Ещё в училище, как только ты начинаешь изучать такую сложную науку, как самолётовождение (или как мы писали в конспектах – СВЖ), или ещё проще «навигацию», то ты обязательно сталкиваешься с таким понятием, как «высота». Казалось бы, чего проще, высота полёта – это расстояние по вертикали от твоего воздушного судна до земли. И тут начинаются нюансы. Оказывается, понятий «высота» несколько. Истинная высота полёта, минимальная безопасная высота полёта, безопасная высота полёта в районе аэродрома, безопасная высота полёта по минимальному давлению, приведённому к уровню моря, высота полёта на эшелоне. Температурные поправки в расчёт безопасной высоты, учёт высоты препятствий в районе аэродрома, какой должен быть минимальный запас высоты при полёте в равнинной местности, горной местности. Я не стану вам забивать головы формулами расчёта безопасных высот со всеми этими поправками. Когда то я знал их как «Отче наш», и легко мог их посчитать в уме сам или проверить расчёты безопасных высот моего штурмана. Сейчас уже многое подзабылось, но кое-какие цифры в голове до сих пор хранятся и запомнились намертво. Но мне уже никуда не лететь. Мои два последних вертолёта МИ-6 стоят у третьей рулёжной дорожки уже девятнадцать лет. Под снегами, дождями, летним солнцем и морозными вьюгами. Возле колёс их шасси и фюзеляжей уже выросли небольшие сосны и берёзки, и трава под днищем вертолётов.

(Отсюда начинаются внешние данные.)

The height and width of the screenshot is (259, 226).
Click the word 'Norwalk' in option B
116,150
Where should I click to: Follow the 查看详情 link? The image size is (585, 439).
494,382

Так вот, возвращаясь к высоте. Она постоянно в полёте занимает твоё внимание. Это не значит, что ты ежесекундно пялишься на барометрический высотомер или радиовысотомер. Просто ты всё время помнишь и краем глаза видишь, какие значения высоты показывают оба прибора. Есть на приборной доске ещё два мембранно-анероидных прибора, помимо высотомера. Это указатель скорости и вариометр. Тот, что показывает вертикальную скорость набора или снижения вертолёта. Они не зря расположены рядом – высотомер и вариометр. Вообще, в центре приборной доски стоит прибор авиагоризонт, который показывает пространственное положение вертолёта. Задран ли у него или опущен нос, есть ли крен (правый или левый) и его величина: 5, 15, 30 градусов. А в нижней части авиагоризонта – указатель скольжения. А вокруг авиагоризонта все главные приборы для пилотирования вертолёта. Точно над авиагоризонтом – указатель курса УГР-4, а вокруг приборы – скорость, высота, вертикальная скорость (вариометр). На более новых самолётах и вертолётах, где ещё используются такие приборы, все они вместе обведены тонкой белой линией на зеленоватой приборной доске. Хотя уже на самых современных воздушных судах ничего этого нет. Там стоят многофункциональные индикаторы (МФИ) и все показания отражены не стрелками, а цифрами на шкалах, расположенных в определённом месте МФИ.
Но я говорю о тех машинах, на которых когда-то летал и о своих ощущениях. Так вот – ощущение высоты. Я уже как-то упоминал, что у меня всегда возникало одно и то же ощущение и один вопрос, когда вырулишь на взлётную полосу. Вот выкатился ты на неё, выставил машину точно по осевой линии полосы. Смотришь через лобовые стёкла кабины на убегающую почти на два километра вдаль бетонку, и думаешь: «А где начинается небо над ней? В сантиметре от взлётной полосы, в метре или в десяти метрах?!». Забавное ощущение. Ты понимаешь, что стоит твоим рукам и ногам сделать небольшие аккуратные движения и многотонная машина оторвётся от земли и замрёт над полосой, слегка покачиваясь, послушная твоим управляющим действиям. Зависаешь, подняв вертолёт в воздух, голова твоя повёрнута чуть влево и глаза привычно фиксируют малейшее смещение вертолёта в сторону от точки, над которой ты завис. Высота метр, три, пять. Вертолёт замер, чуть покачиваясь. Ты уже в воздухе. И вот глаз привычно отмечает высоту висения. На высотомере, в специальном окошке верньером выставлено давление аэродрома. В правой стороне циферблата круглого высотомера в этом окошке видны три цифры. К примеру, 754. Это давление в миллиметрах ртутного столба на аэродроме. Я его сам выставил перед зависанием при читке контрольных карт «Перед взлётом». Такое же давление выставлено и на высотомере второго пилота, который сидит в правом кресле, и на высотомере штурмана, сидящего в своей кабине в самом носу вертолёта на метра полтора впереди меня и ниже на метр.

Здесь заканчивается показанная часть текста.